DATA FOR PROCESSING section start

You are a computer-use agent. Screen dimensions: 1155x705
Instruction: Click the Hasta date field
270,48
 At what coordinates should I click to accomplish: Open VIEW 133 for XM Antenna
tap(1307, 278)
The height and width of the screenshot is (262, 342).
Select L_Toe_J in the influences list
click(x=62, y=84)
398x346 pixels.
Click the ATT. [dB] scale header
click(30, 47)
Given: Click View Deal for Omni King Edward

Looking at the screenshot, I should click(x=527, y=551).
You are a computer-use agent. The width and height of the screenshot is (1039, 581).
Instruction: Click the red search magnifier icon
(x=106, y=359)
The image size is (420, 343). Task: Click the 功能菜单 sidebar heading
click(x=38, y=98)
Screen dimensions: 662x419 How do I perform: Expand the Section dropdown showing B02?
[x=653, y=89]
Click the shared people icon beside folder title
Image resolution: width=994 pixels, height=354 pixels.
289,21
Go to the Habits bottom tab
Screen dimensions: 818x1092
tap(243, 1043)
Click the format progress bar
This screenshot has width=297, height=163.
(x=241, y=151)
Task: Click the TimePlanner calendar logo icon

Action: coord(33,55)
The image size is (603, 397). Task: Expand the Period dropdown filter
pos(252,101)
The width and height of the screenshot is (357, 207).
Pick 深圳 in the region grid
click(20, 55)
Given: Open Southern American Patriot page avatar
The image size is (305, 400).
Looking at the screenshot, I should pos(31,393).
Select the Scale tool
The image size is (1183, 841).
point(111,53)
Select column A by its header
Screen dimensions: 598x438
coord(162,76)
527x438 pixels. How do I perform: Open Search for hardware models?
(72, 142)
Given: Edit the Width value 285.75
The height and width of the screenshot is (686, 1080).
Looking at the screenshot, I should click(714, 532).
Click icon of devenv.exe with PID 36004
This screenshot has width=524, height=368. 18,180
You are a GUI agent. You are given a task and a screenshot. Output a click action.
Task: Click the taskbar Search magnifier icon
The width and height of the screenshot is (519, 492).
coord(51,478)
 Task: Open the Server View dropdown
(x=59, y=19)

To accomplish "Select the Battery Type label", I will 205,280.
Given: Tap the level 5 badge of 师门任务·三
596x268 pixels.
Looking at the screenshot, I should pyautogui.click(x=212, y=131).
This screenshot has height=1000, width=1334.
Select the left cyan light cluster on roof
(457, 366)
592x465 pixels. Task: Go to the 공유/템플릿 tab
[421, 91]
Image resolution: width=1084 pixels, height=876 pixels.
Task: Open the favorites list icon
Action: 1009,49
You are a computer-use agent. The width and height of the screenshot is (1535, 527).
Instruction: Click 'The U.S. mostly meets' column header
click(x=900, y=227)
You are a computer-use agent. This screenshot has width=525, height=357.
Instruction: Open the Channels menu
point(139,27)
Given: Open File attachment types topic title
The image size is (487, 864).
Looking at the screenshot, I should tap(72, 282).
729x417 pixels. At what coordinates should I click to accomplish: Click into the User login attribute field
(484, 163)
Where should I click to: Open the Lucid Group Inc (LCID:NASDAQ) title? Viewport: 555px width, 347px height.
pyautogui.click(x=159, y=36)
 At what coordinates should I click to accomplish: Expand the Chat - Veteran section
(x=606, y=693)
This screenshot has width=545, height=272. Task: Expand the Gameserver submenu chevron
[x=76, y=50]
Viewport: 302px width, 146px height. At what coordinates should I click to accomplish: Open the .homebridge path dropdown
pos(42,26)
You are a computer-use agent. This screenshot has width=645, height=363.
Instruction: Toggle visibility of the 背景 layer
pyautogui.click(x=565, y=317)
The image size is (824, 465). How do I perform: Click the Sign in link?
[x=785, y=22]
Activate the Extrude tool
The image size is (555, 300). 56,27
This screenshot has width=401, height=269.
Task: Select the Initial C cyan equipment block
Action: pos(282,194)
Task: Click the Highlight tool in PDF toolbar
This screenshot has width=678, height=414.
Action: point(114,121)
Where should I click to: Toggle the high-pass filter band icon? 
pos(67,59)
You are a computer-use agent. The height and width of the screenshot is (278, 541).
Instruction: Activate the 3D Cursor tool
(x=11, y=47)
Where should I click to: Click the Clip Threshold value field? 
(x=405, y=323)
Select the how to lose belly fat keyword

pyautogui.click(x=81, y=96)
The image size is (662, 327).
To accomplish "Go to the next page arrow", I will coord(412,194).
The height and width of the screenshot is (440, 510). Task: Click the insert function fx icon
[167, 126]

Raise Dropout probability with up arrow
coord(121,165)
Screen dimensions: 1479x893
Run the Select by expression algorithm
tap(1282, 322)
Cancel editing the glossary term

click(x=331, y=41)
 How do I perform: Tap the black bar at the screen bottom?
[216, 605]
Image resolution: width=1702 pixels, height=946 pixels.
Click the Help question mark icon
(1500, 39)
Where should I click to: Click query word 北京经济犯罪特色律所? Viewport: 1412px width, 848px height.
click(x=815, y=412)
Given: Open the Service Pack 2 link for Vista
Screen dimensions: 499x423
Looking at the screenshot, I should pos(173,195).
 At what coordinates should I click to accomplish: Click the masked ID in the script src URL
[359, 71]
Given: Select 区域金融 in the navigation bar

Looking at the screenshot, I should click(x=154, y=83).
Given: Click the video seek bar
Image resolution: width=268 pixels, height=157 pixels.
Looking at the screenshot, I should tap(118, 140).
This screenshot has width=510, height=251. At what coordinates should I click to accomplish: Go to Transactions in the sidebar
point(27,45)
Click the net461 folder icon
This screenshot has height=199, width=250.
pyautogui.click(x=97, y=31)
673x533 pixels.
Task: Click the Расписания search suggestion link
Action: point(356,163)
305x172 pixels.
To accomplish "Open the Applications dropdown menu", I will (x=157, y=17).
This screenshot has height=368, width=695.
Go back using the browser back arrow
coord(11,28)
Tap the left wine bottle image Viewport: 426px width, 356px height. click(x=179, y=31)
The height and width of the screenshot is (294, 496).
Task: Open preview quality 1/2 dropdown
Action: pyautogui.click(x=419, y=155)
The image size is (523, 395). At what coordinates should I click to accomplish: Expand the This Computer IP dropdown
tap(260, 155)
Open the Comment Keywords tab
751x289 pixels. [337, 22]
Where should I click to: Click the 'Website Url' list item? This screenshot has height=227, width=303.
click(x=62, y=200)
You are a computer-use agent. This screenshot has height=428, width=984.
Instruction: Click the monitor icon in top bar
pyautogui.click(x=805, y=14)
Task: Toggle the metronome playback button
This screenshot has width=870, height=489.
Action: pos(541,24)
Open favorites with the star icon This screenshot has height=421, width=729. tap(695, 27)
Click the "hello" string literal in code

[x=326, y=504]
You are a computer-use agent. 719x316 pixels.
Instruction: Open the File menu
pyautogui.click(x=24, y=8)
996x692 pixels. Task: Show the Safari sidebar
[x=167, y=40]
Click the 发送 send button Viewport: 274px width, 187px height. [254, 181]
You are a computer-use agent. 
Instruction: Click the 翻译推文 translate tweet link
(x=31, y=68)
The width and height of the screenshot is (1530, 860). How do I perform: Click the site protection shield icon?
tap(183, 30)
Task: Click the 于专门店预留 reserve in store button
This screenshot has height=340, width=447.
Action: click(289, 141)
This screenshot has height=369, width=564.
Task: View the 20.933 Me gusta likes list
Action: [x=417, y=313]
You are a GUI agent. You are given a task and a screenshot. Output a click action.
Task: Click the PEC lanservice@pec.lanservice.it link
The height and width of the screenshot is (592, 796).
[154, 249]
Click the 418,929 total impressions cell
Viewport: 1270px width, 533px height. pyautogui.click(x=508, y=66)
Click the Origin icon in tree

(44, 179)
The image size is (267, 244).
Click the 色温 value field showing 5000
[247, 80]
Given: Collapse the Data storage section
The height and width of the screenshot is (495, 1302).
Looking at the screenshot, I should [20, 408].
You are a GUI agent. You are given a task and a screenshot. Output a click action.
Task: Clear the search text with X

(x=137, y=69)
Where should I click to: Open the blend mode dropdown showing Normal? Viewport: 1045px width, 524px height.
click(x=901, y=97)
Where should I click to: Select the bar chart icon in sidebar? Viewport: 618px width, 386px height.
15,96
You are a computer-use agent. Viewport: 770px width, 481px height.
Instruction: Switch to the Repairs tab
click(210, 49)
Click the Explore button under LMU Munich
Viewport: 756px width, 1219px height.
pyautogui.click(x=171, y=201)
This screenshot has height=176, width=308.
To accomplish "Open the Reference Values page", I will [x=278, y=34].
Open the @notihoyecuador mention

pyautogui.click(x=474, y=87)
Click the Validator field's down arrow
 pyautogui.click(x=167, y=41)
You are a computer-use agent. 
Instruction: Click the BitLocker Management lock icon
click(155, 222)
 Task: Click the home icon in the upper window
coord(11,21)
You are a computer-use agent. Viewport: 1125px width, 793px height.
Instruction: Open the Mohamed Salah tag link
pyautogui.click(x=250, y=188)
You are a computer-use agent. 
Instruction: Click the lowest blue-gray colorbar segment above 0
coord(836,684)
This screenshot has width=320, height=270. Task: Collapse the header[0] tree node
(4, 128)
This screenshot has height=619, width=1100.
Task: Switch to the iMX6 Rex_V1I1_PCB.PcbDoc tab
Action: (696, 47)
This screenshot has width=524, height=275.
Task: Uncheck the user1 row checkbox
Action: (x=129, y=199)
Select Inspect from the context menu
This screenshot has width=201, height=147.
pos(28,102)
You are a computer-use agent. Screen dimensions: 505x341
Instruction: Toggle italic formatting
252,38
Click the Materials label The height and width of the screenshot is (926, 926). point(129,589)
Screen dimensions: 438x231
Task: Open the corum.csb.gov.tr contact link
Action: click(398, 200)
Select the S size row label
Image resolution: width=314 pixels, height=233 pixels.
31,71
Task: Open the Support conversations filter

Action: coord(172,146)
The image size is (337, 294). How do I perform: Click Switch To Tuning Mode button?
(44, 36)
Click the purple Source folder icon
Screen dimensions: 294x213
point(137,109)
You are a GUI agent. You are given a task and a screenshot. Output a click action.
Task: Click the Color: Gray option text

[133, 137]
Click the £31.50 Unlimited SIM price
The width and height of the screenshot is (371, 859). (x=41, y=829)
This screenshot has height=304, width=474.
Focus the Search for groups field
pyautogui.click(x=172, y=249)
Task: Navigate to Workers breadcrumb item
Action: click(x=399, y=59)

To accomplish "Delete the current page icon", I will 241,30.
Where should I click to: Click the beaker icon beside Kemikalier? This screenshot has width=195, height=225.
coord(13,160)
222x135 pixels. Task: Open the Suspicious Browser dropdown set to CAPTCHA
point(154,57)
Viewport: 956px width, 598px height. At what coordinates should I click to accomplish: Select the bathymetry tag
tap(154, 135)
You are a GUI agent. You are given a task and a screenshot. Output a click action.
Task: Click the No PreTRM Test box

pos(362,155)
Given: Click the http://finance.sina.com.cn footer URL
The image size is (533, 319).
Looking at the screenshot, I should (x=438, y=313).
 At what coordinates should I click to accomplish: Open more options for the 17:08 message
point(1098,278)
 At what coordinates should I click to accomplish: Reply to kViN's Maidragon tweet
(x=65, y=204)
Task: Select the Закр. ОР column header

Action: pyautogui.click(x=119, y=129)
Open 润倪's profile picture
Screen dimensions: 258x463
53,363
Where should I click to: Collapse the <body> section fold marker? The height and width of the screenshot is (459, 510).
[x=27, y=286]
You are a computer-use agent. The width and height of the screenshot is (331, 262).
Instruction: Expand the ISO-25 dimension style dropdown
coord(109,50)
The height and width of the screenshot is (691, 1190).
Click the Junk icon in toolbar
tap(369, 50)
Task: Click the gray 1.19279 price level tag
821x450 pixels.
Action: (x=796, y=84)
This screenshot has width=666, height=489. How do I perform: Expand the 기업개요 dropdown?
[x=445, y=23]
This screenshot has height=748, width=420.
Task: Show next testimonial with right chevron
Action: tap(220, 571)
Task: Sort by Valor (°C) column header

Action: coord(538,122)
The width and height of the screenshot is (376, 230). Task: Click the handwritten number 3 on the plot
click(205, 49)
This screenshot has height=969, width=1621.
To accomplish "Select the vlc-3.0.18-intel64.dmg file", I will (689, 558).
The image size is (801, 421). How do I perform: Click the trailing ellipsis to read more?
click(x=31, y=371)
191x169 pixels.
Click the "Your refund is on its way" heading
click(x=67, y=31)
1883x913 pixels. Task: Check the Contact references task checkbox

DATA FOR PROCESSING section end

• WORK REQUEST
Pull out all lines from the entries above in which the word "level" appears.

• SOLUTION FOR THIS PROBLEM
Given: Tap the level 5 badge of 师门任务·三
Task: Click the gray 1.19279 price level tag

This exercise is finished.